This month, I read Statistics Every Programmer Needs by Gary Sutton and Think Distributed Systems by Dominik Tornow.

This is the full synthesis of Chapter 2 of Statistics Every Programmer Needs.


Understanding Probability and Counting

I think that, perhaps one of man’s greatest pursuits is the quest for determinism: to fit the unknown into the known, the uncertain into the certain. Our desire to predict the weather, to predict markets, to quantify and explain various observed phenomena, and the desire to grasp randomness are expressions of the pursuit of determinism. The study of probability and the broader field of statistics is perhaps one of mankind’s greatest progress towards that pursuit.

Probabilities are a cornerstone of perhaps every aspect of our modern lives.

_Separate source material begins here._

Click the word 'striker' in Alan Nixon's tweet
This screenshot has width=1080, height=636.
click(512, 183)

It’s fingerprints are found everywhere and in everything from daily decision making to massively quantitative techniques. Understanding probabilities allow us to quantify uncertainty, assess risks, and make informed predictions from data.

Many examples exist to build an intuitive understanding of probability and counting, including famous ones such as rolling a pair of dice, flipping coins, or selecting cards from a deck.

Notification

For the following illustration, I will use the (perhaps) more relatable example of unlocking a phone, after which I will continue with the famous examples listed above because they have lesser total possible outcomes that are easier to reason about. I will occasionally reference it again, though.

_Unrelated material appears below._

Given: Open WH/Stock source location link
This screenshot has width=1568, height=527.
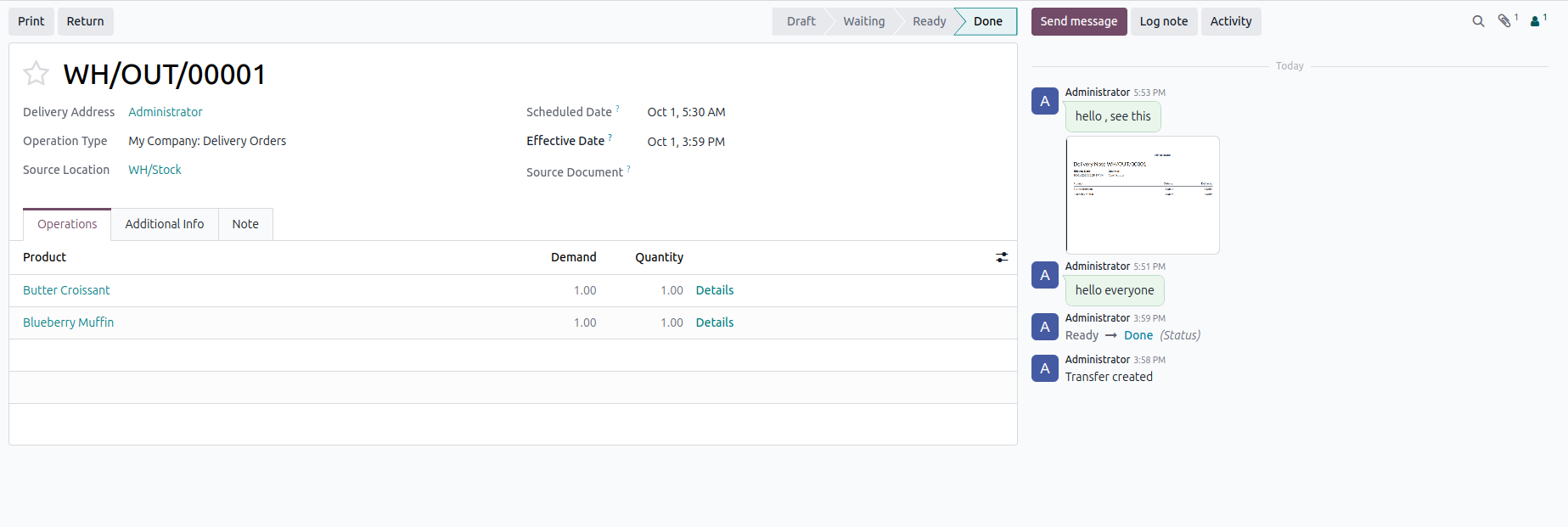Looking at the screenshot, I should (155, 170).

Most mobile devices allow you to set a 4 to 6 digit pin to control access to your device, and I will assume 6 digits for this example.

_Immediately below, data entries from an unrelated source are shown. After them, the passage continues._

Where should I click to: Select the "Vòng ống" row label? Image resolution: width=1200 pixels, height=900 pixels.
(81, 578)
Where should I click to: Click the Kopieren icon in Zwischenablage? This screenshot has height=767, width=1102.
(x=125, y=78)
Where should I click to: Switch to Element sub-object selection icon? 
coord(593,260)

A 6 digit pin keypad. Source: https://www.google.com/search?q=6+digit+pin+keypad&tbm=isch&ved=2ahUKEwiI6t6Ct6v9AhVWnFwKHXi1C1oQ2-cCegQIABAA&oq=6+digit+pin+keypad&gs_lcp=CgNpbWcQAzIECCMQJzIECCMQJzIE

For a pin to work, some basic rules are established:

  1. Each value of the pin can take any number between 0 - 9, inclusive: [0, 9].
  2. Order matters. The pin 012345102345.
  3. Additionally, while not often advised, pins allow for repetition. Thus, a six-digit pin could look like 0 0 0 0 0 0.
  4. The choice or value of a digit does not inherently affect the value of another. That is, each choice is independent.

These rules form the basis of ‘Counting’ (specifically permutations), a closely related area and foundational tool used within probability theory which will be addressed in more detail later.

We could then calculate all the possible values for a 6-digit pin, knowing that each digit can be 0-9, order matters, repetition is allowed, and each choice is independent by observing that for all six positions, all ten digits from 0 - 9 are possible.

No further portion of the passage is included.